MB approves package of measures to support MSMEs

THE Monetary Board, the policymaking body of the Bangko Sentral ng Pilipinas (BSP), approved a package of measures to further reduce the financial burden on loans to micro-, small- and medium-scale enterprises (MSMEs).

In a statement, the Monetary Board said loans granted to MSMEs “shall be counted as part of banks’ compliance with reserve requirements.”

The Monetary Board observed that the coronavirus disease (COVID-19) health crisis has severely disrupted economic activity across the country.

“The outbreak continues to worsen overseas, thus, sharply reducing prospects for global economic growth for the rest of the year. The Monetary Board also assessed that it would take time before the situation stabilizes,” it said.

The Monetary Board believes that a further reduction in the policy interest rate as well as increased support for lending to MSMEs would “ensure adequate liquidity in the financial system and help reduce borrowing costs.”

Detailed guidelines on this and other related measures will be released this week.

The Monetary Board said these measures should mitigate the adverse impact of the outbreak on the economy by reinforcing the health and fiscal measures already being rolled out by the national government.

“The monetary initiatives will also quicken economic recovery as the pandemic fades,” it said.

In an off-cycle move, the Monetary Board on Thursday decided to reduce the key rates of the BSP by another 50 basis points (bps) to help insulate the economy from the effects of the COVID-19.

Central banks lower interest rates to encourage borrowing and investing, thereby possibly stimulating economic growth. But this may hasten inflation.

Rates are raised, meanwhile, when there is too much growth. Higher borrowing rates slow inflation and return growth to more sustainable levels.

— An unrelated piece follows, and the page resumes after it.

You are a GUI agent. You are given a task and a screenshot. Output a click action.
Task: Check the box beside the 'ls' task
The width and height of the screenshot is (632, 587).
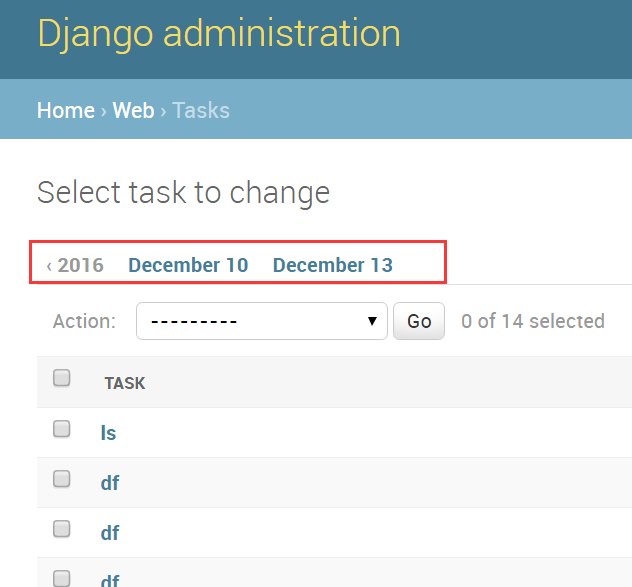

The Monetary Board has also reduced the reserve requirement ratios of universal and commercial banks as well as non-bank financial institutions with quasi-banking functions by 200 bps; suspended the term deposit facility auctions for certain tenors; reduced the term spread on the peso rediscounting loans relative to the overnight lending rate to zero; and relaxed various regulations pertaining to compliance reporting, calculation of penalties on required reserves, and single borrower limits.

These are all meant to help the economy combat the negative effects of COVID-19.

Nicholas Antonio Mapa, ING Bank senior economist, said BSP’s move to allow banks to allocate lending to SMEs to satisfy their reserve requirement “could effectively releases P360 billion for fresh lending and then some as any further loans to this sector could eat into the P1.2 trillion set aside in the BSP’s virtual vaults.”

“Details on the new directive are forthcoming but (BSP Governor Benjamin) Diokno is getting quite creative in churning out new ways to help provide stimulus. Although a different model used by other countries such as the US and Indonesia that have specific funds setup primarily for SMEs, but it follows the current trend of BSP flexing while investors look to the fiscal side of the fence to match,” Mapa said.

He added the move “looks like a de factor RR reduction” as it frees up more money for banks to lend out to the greater public who will be needing cash to fight off the fallout from the COVID-19.

“But as what we’ve seen from past RR reductions, credit conditions and the general state of the economy matter in the timing of such moves and throwing money at the problem is not as effective unless channeled effectively,” Mapa said.